Ramucirumab is a human IgG1 monoclonal antibody that targets the vascular endothelial growth factor receptor-2. The RAISE phase 3 clinical trial demonstrated ramucirumab + FOLFIRI significantly improved overall survival (OS) (hazard ratio [HR] = 0.84, 95% CI: 0.73–0.98, p = 0.022) and progression-free survival (PFS) (HR = 0.79, 95% CI: 0.70–0.90, p = 0.0005) compared to placebo + FOLFIRI for second-line mCRC patients previously treated with first-line bevacizumab, oxaliplatin, and a fluoropyrimidine.
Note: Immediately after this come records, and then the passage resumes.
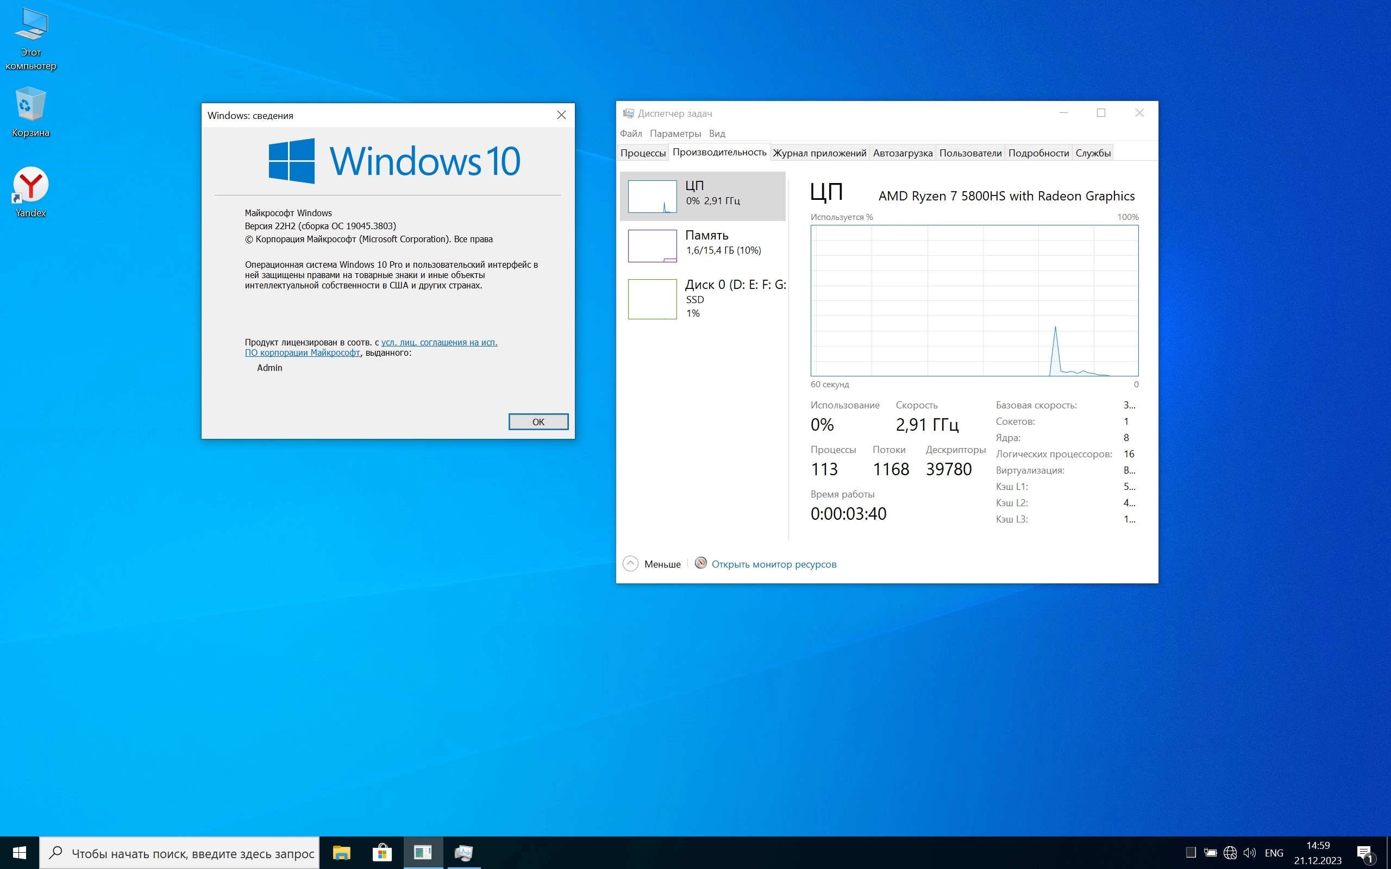Image resolution: width=1391 pixels, height=869 pixels.
Task: Open File Explorer from the taskbar
Action: (341, 853)

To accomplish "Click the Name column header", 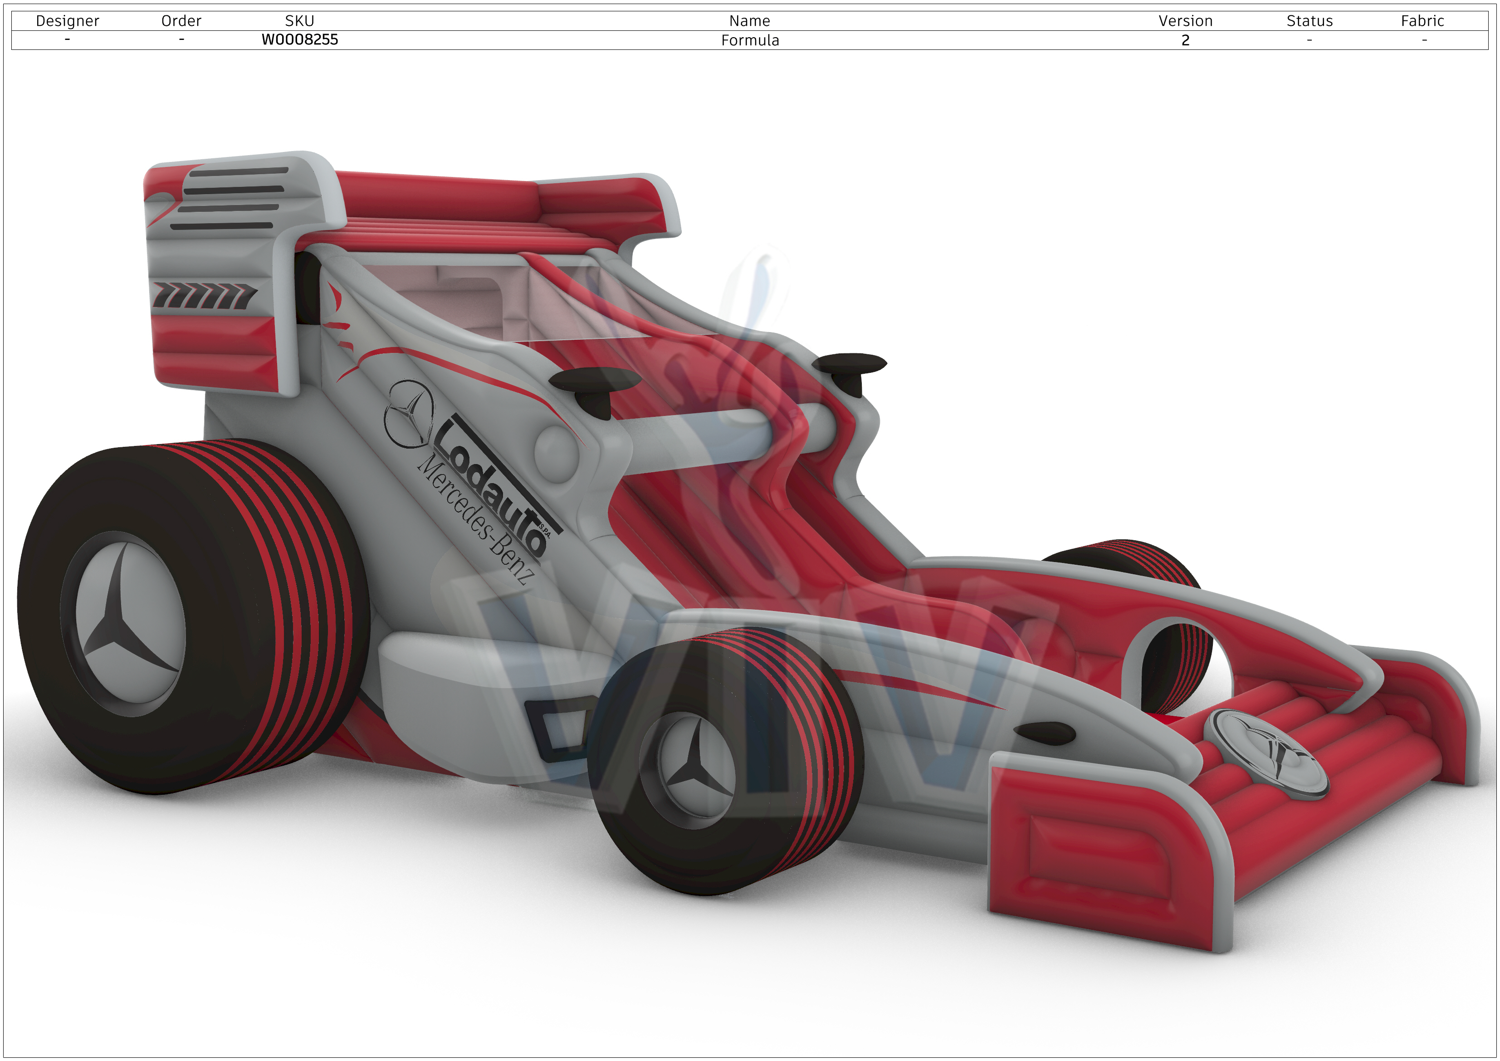I will 749,21.
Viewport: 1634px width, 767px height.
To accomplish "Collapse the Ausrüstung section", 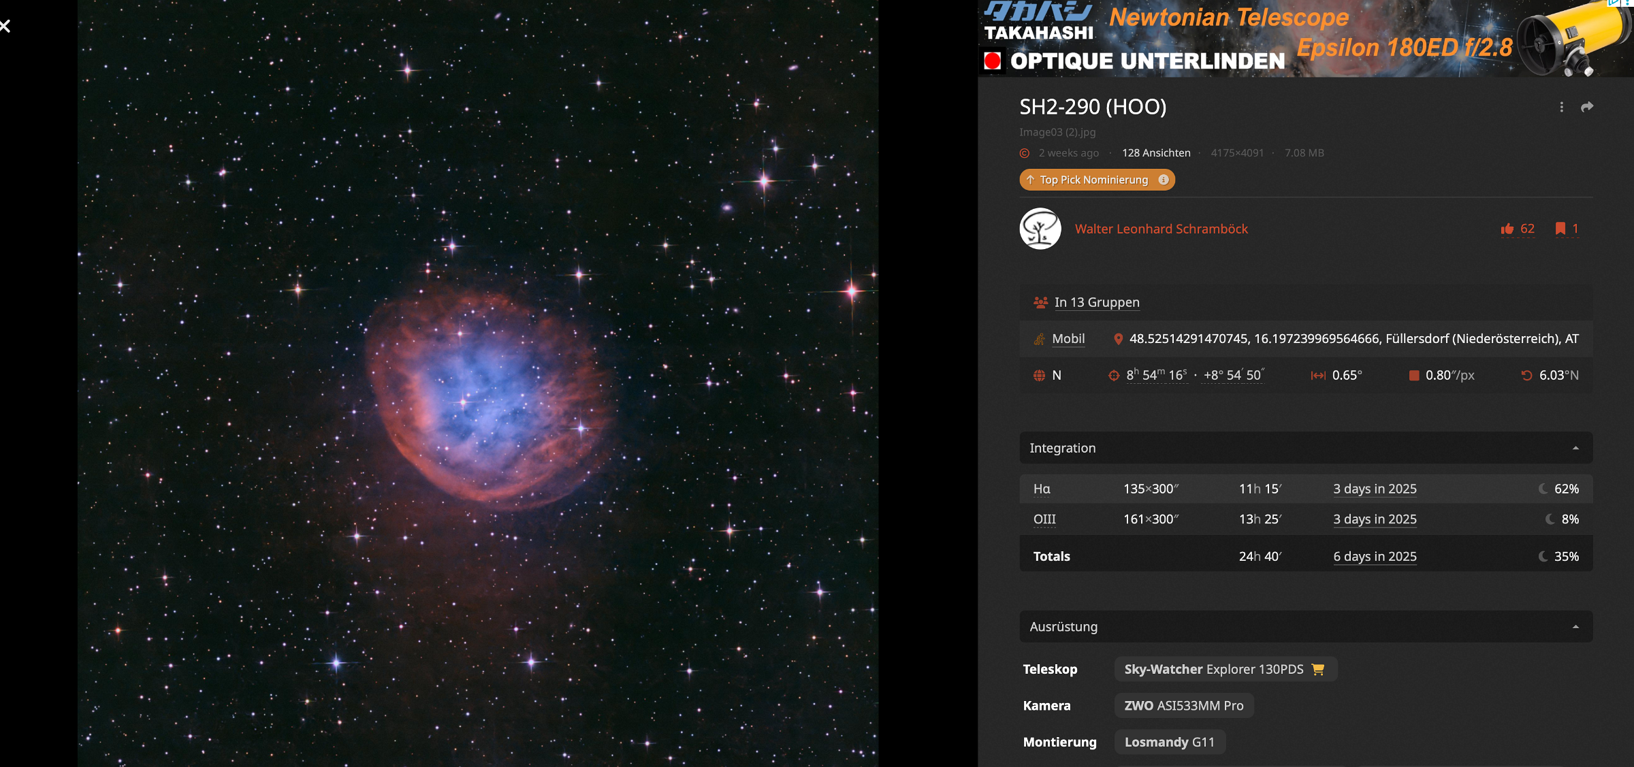I will click(x=1575, y=627).
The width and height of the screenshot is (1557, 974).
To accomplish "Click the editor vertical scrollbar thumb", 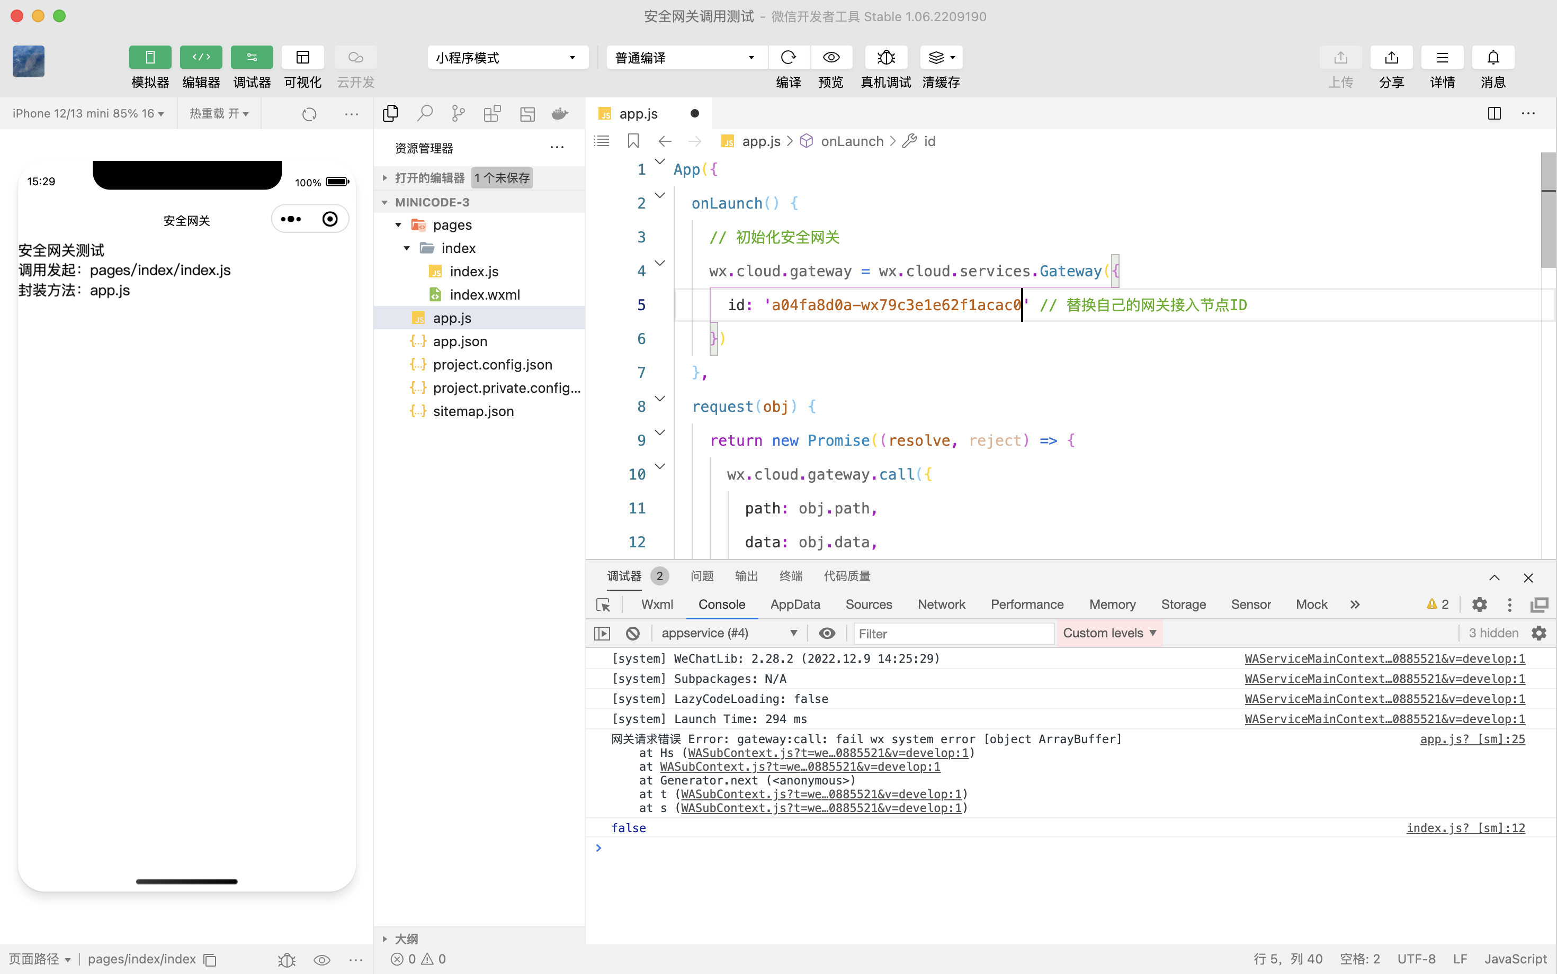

Elevated baseline serum CEA levels are a negative prognostic factor for mCRC and inversely correlate with OS/PFS in first-line bevacizumab-based treatment (Prager et al, Cancer Sci 2014;105:996-1001). CEA has been shown to enhance tumor cell survival and induce tumor angiogenesis in vitro by activating integrin pathways. We undertook post-hoc analyses of RAISE patient data to examine association of CEA subgroups with efficacy parameters.